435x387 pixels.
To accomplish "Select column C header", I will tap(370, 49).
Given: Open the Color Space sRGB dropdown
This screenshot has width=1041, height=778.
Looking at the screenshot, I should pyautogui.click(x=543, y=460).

## Problem details
Reproduce each of the records above word for word, keeping every line in its original order.

## Final result
435x387 pixels.
To accomplish "Select column C header", I will tap(370, 49).
Given: Open the Color Space sRGB dropdown
This screenshot has width=1041, height=778.
Looking at the screenshot, I should pyautogui.click(x=543, y=460).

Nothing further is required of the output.